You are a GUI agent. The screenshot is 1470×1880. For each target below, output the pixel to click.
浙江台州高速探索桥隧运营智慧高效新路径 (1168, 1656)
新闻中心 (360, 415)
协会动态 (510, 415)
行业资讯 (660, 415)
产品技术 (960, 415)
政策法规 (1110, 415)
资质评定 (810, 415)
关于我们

---+---

Problem: Copy out all of the rows above verbatim, line for line.

Exercise answer:
You are a GUI agent. The screenshot is 1470×1880. For each target below, output the pixel to click.
浙江台州高速探索桥隧运营智慧高效新路径 (1168, 1656)
新闻中心 (360, 415)
协会动态 (510, 415)
行业资讯 (660, 415)
产品技术 (960, 415)
政策法规 (1110, 415)
资质评定 (810, 415)
关于我们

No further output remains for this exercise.